Representante da Austrália na disputa por uma vaga no Oscar de melhor filme internacional, Você Não Estará Só (You Won't Be Alone, 2022) é a joia da coroa em uma temporada pródiga para os filmes de terror — fizeram sucesso de bilheteria ou receberam fartos elogios da crítica obras como Morte Morte Morte, Não! Não Olhe!, Noites Brutais, O Predador: A Caçada, Sorria, Speak no Evil, Aterrorizante 2 e X.
Mas o título disponível para aluguel, por R$ 14,90, em Apple TV, Claro TV e Google Play pode desapontar muitos fãs do gênero. É que o diretor e roteirista Goran Stolevski não recorre a sustos fáceis nem a uma trilha sonora tensa, tampouco aposta suas principais fichas na violência característica.
Estrelado pela sueca Noomi Rapace e pela australiana Alice Englert, Você Não Estará Só se passa no século 19, em um vilarejo da Macedônia, país onde nasceu o cineasta. A bruxa de pele toda queimada conhecida como Maria Donzela (interpretada pela romena Anamaria Marinca) aparece para sequestrar um bebê, mas é convencida pela mãe da menina a esperar ela completar 16 anos. A vilã da trama aceita, mas não sem impingir um castigo: faz um corte na boca da guriazinha, a deixando muda.
É uma cruel mas eficiente solução de roteiro, como se verá mais à frente, quando a personagem — chamada de Nevena — cresce e é encarnada pela atriz macedônica Sara Klimoska. Ela não fala, mas entabula monólogos interiores, nos quais expressa ora seu maravilhamento, ora suas indagações.
O ressurgimento de Maria Donzela nos conduz por caminhos sobrenaturais — melhor não revelar qual é a habilidade fantástica que a personagem tem. Mas, repetindo, Você Não Estará Só toma certa distância do horror típico. Não faltam sangue e morte, mas este é um filme mais interessado na reflexão e na vida.

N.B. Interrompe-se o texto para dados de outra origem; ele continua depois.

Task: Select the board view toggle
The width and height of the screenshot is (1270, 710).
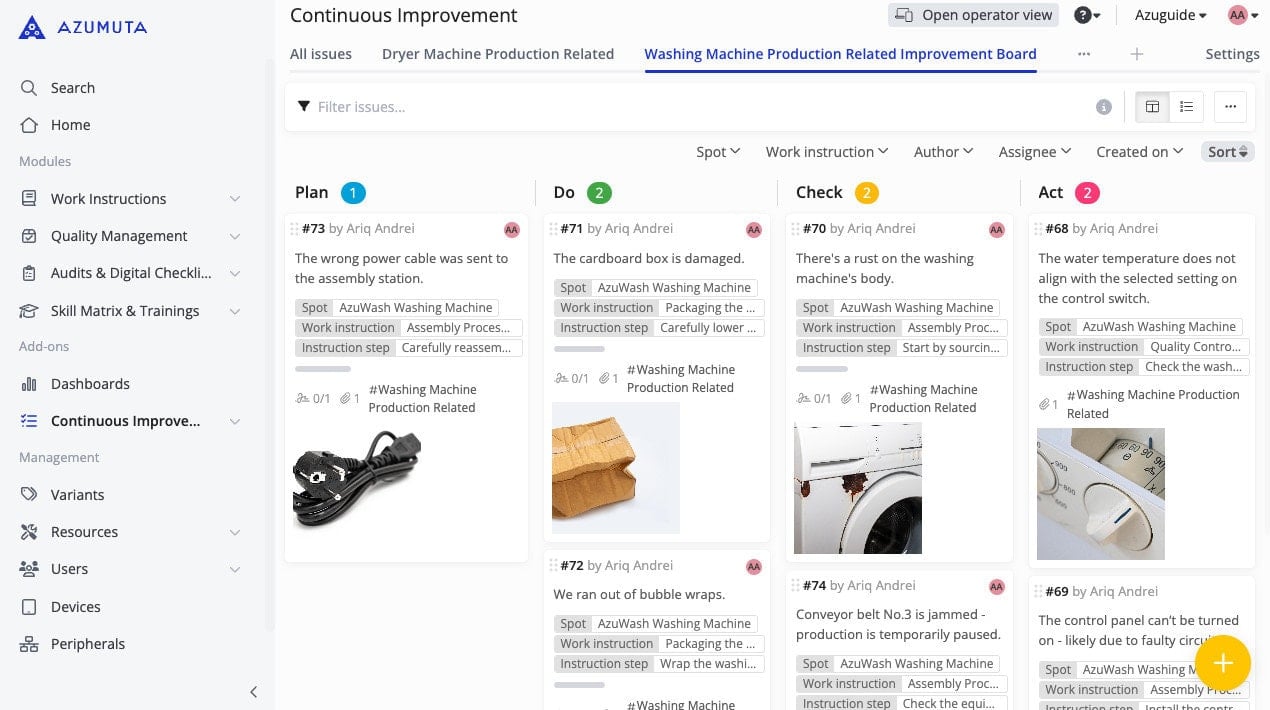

É evidente que Goran Stolevski inspirou-se na filmografia do diretor estadunidense Terrence Malick, autor de Além da Linha Vermelha (1998), O Novo Mundo (2005) e A Árvore da Vida (2011). Os monólogos interiores de Nevena somam-se a abordagem sinuosa na narrativa e na montagem, os closes nos rostos, um olhar apaixonado para a natureza e uma música atmosférica (assinada por Mark Bradshaw). Acima de tudo, Stolevski oferece uma meditação sobre o que significa ser humano, sobre a visão de mundo das crianças, sobre os papéis sociais atribuídos às mulheres, sobre a masculinidade tóxica, sobre a descoberta do amor e da vida em comunidade, sobre colocar-se no lugar do outro.
Para mim, é não só o terror do ano, mas um dos melhores filmes de 2022.